Soon though, the band faced some of their toughest times both personally and professionally, making the creation of Rise a long and arduous process from start to finish.
Over the tumultuous next three years, Dommin found themselves fighting against immobility, the pasage of time, and a host of personal challenges related to the changes happening at the band’s label and beyond.
The band members got jobs, paid their bills, and worked on extricating themselves from the legal tangle and putting their lives back together. Eventually free agents and fired up again, it would be nearly 2.5 years between when the songs were first recorded and when they were finally mixed.
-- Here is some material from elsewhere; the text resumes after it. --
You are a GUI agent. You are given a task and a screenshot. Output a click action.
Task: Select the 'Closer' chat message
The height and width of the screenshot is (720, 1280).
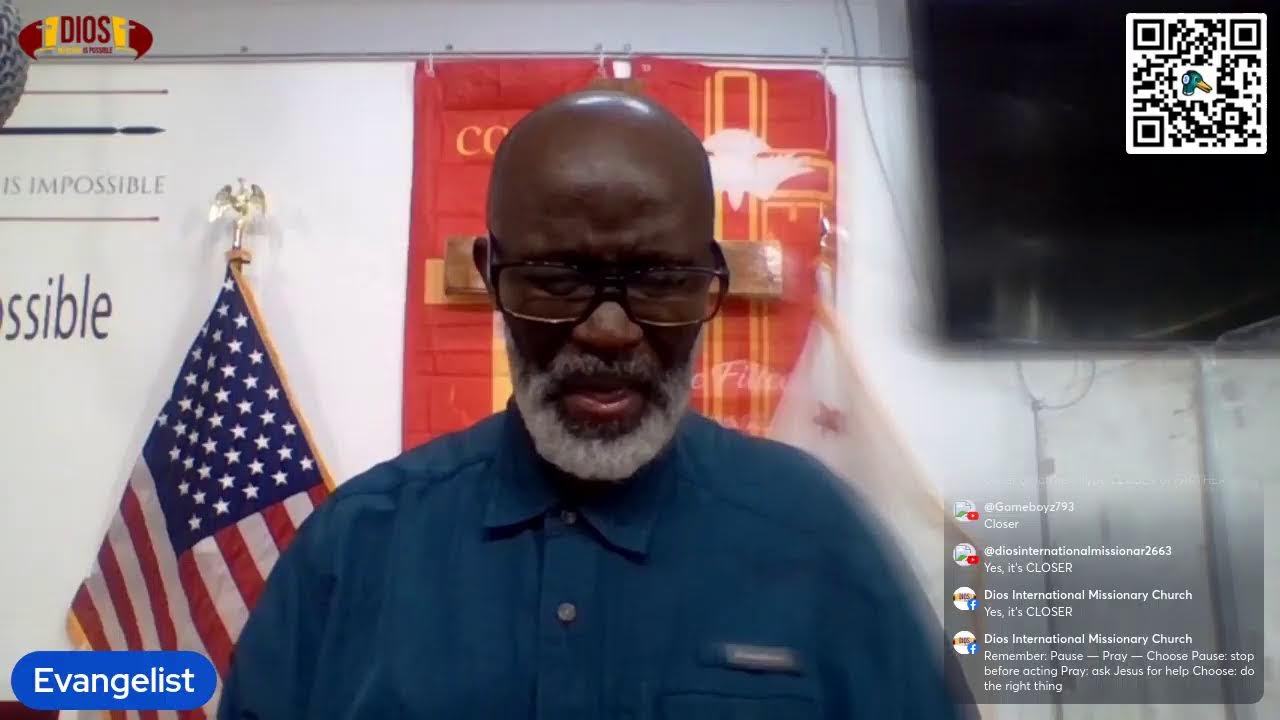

Surprisingly, the fruit of that experience was not another melancholy collection of songs. Kristofer describes this period as giving new prophetic meaning to the music. “The songs were meant to describe a bouncing back from the heavy emotional turmoil of the first album’s message. What I didn’t know is that the songs would take on new significance when I lost my record deal, my relationship, and my father. I didn’t know that I would ended up needing the songs like I did and it forced me to live up to my own lyrics. We had to dig deep and find our strength and ask ourselves who we are and what we wanted.”
Rise is an exciting musical illustration of the resolve that one hopes
to find in the wreckage of broken relationships and damaged psyches.
Kristofer concludes, “This has been a personal evolution as well as a
musical evolution for the band. We’ve been reborn from the ashes and come out of the darkness bearing a light that we want the whole world to see.”
When asked about the message of Rise, he mused, “Maybe I’d coin this new album…the voice of the hopeful-hearted.”